US Treasury Yields Elevated by Positive Housing Data

US Treasury Yields Elevated by Positive Housing Data

Bonds have rallied since the minutes of the Fed’s July meeting, released on Wednesday, disappointed traders, who were looking for a clear signal on the likelihood of a September rate hike.



“We still think they’re going to raise in September”, Alberto Gallo, head of macro credit research at Royal Bank of Scotland Group Plc, said in an interview on Bloomberg Television’s “The Pulse” with Francine Lacqua. It would be a “policy mistake” if the Fed raises rates in a few weeks, which could lead to moremarket unrest”, he said.

The cost of how quickly investors and traders can convert a Treasury security into cash or vice versa is critical for financial markets because a U.S. government bond is considered the safest and most liquid in the world.

Ten-year notes also drew support from signs the Federal Reserve will keep interest rates close to zero for longer, and from a decline in oil prices that helped push a gauge of inflation expectations toward its lowest since 2010.

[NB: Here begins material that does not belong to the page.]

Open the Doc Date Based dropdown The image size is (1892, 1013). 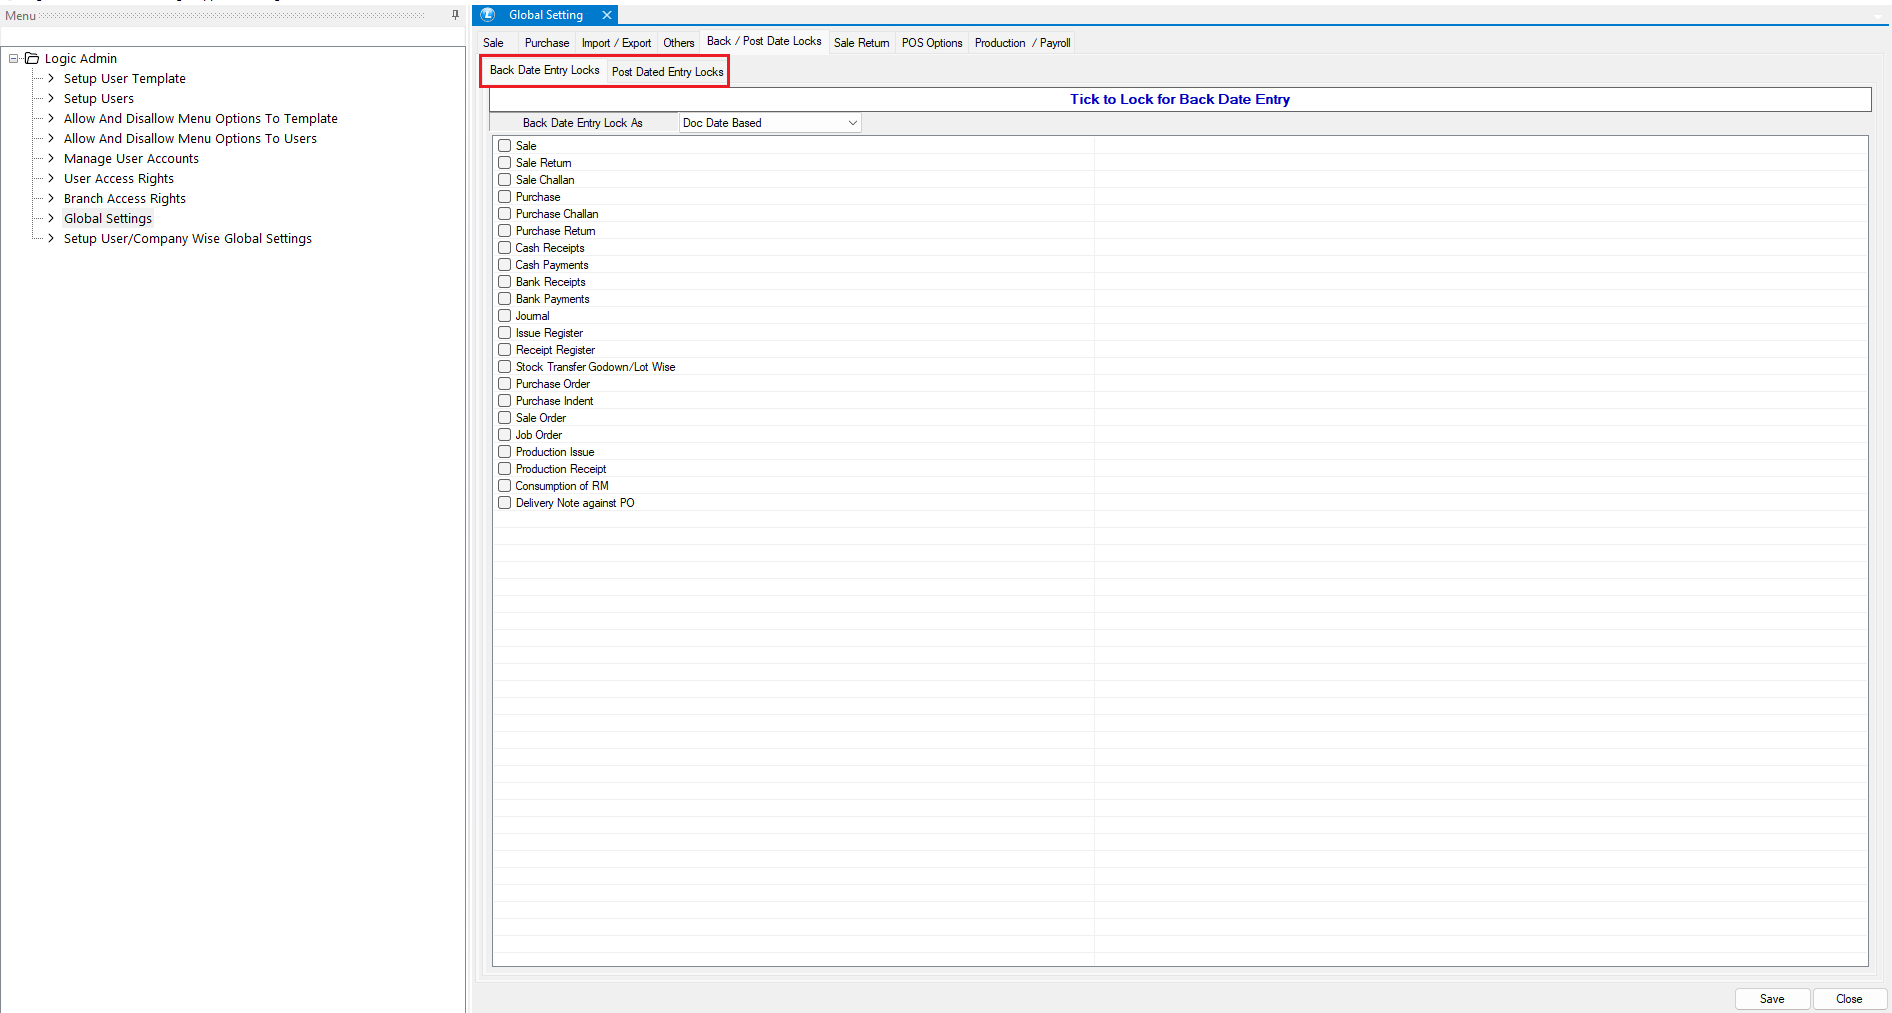pos(852,123)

The extra yield on 10-year Treasury Inflation Protected Securities over those on conventional notes, a measure of the outlook for consumer prices over the life of the securities, dropped to as little as 1.56 percentage points Tuesday, the lowest since January 20. Now with the Fed planning to shift gears, investors are concerned whether these markets can hold up. Concerns about global growth come as data shows that U.S. growth is still strong. One concern is that the value of outstanding bonds would fall as higher interest rates from the Fed tend to make newly minted bonds more attractive for buyers. That’s partly because economists and market seers have been anticipating a rate increase for well over a year, and they’ve advised their clients to prepare their portfolios.

Treasury yields declined Monday, as weak economic data added to the downward pressures on yields caused by a global rout in oil prices.

In the 12 months through July, the CPI climbed 0.2 percent.

The trade is known as a flattening yield curve and it practically means that investors have been moving money over the last two months from short-term Treasury notes, such as the 2-year and the 5-year maturity, to long-term Treasurys, most notably the 30-year maturity.

The Fed is grappling with the fallout from plunging crude oil prices.

Yields, which move in the opposite direction of bond prices, fell in the morning, after a reading of manufacturing activity in the state of New York fell to its lowest level since April 2009.

Five-year securities rose 0.5 percent in the same period, and 10-year debt gained 1.3 percent.

The futures market reveals a 44% chance the Fed will hike benchmark interest rates at its September 16, 17 meeting based on assumptions that the effective fund rate will average 0.375%.